▶ [What you need to do]:
Edit the items from the line containing "Rona. (680, 624)" through the end of the items so that "Konzerte" becomes "Auftritte" everywhere, and leave everything else unchanged.

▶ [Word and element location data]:
======
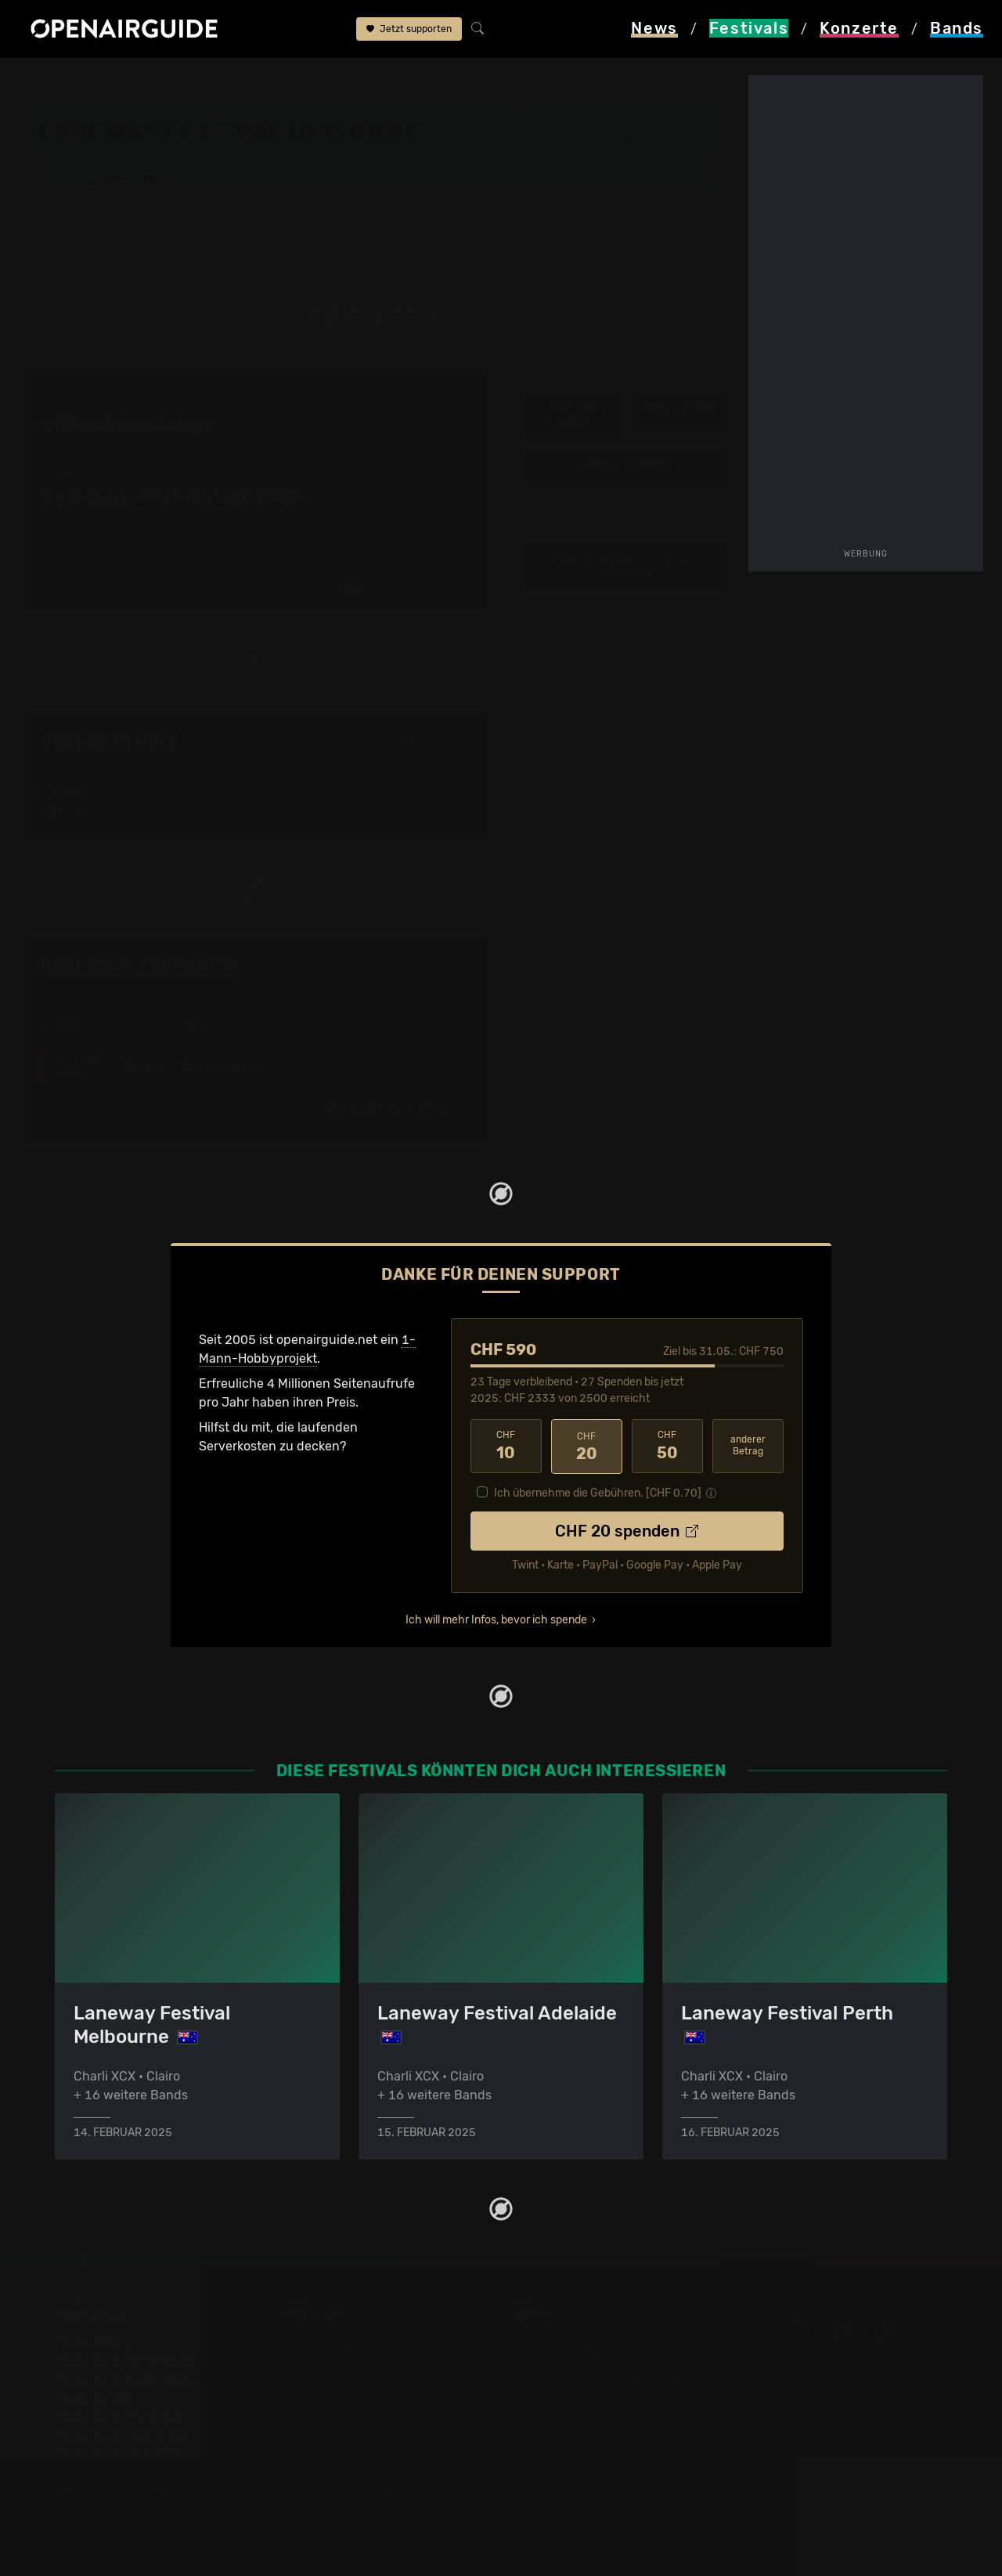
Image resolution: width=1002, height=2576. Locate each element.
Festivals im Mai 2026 (118, 2415)
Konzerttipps (320, 2340)
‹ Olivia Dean (572, 624)
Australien (192, 79)
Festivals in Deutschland (127, 2378)
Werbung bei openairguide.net (599, 2378)
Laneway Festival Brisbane (312, 79)
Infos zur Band (680, 407)
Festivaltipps (92, 2340)
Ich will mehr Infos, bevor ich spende (496, 1618)
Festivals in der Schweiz (125, 2359)
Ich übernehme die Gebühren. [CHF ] (597, 1491)
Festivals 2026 (98, 2397)
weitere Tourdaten (627, 464)
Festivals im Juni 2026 (121, 2434)
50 (667, 1445)
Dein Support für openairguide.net (611, 2359)
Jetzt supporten (409, 29)
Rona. (680, 624)
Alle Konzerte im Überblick (359, 2491)
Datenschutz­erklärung (576, 2397)
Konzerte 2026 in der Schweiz (371, 2472)
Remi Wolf (486, 79)
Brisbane (596, 139)
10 (506, 1445)
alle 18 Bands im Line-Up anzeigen (626, 565)
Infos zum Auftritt (573, 414)
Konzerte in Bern (331, 2378)
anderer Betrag (748, 1445)
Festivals (118, 79)
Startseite (47, 79)
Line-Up (422, 79)
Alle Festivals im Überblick (131, 2491)
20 (587, 1445)
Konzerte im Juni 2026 (349, 2434)
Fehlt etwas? (438, 966)
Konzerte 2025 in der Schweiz (371, 2453)
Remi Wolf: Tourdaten (140, 965)
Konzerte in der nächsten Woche (378, 2397)
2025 (349, 587)
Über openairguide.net (576, 2340)
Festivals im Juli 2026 (119, 2453)
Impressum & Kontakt (573, 2415)
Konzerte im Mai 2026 (346, 2415)
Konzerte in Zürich (337, 2359)
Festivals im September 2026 (140, 2472)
======
▶ [Exercise response]:
Rona. (680, 624)
Alle Auftritte im Überblick (359, 2491)
Datenschutz­erklärung (576, 2397)
Auftritte 2026 in der Schweiz (371, 2472)
Remi Wolf (486, 79)
Brisbane (596, 139)
10 (506, 1445)
alle 18 Bands im Line-Up anzeigen (626, 565)
Infos zum Auftritt (573, 414)
Auftritte in Bern (331, 2378)
anderer Betrag (748, 1445)
Festivals (118, 79)
Startseite (47, 79)
Line-Up (422, 79)
Alle Festivals im Überblick (131, 2491)
20 (587, 1445)
Auftritte im Juni 2026 (349, 2434)
Fehlt etwas? (438, 966)
Auftritte 2025 in der Schweiz (371, 2453)
Remi Wolf: Tourdaten (140, 965)
Auftritte in der nächsten Woche (378, 2397)
2025 (349, 587)
Über openairguide.net (576, 2340)
Festivals im Juli 2026 (119, 2453)
Impressum & Kontakt (573, 2415)
Auftritte im Mai 2026 (346, 2415)
Auftritte in Zürich (337, 2359)
Festivals im September 2026 (140, 2472)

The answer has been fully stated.